## WORK INSTRUCTION
Your task is to transcribe all the entries exactly, excluding pictures.

## INPUT FOR THIS TASK
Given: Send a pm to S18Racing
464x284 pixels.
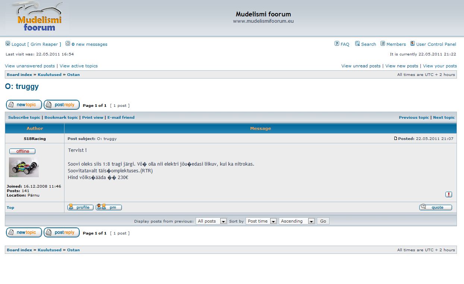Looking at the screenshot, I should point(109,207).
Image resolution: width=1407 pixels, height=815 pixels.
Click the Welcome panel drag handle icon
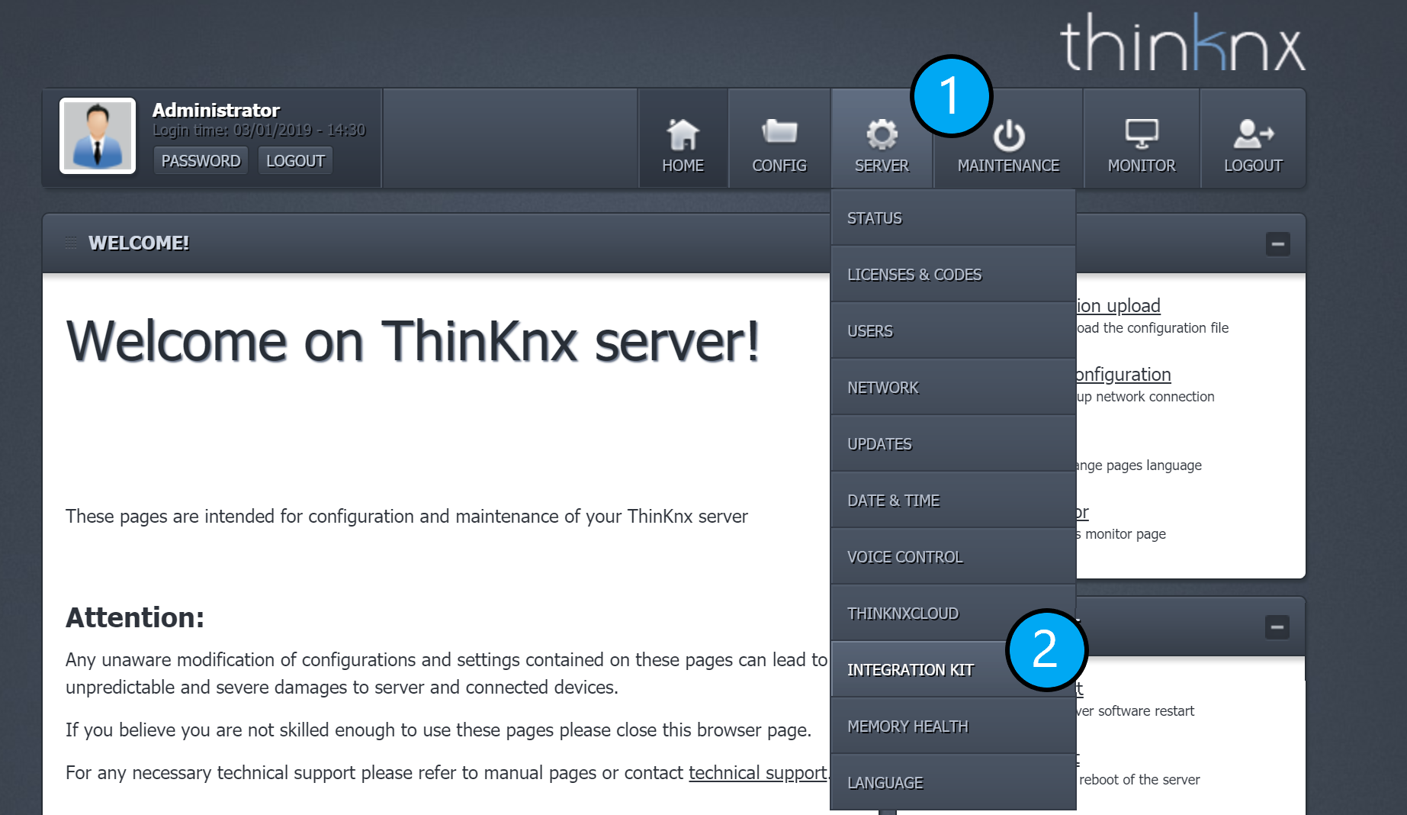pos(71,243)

## OUTPUT OF THE TASK
Given: Send a pm to S18Racing
464x284 pixels.
Looking at the screenshot, I should point(109,207).
Image resolution: width=1407 pixels, height=815 pixels.
Click the Welcome panel drag handle icon
pos(71,243)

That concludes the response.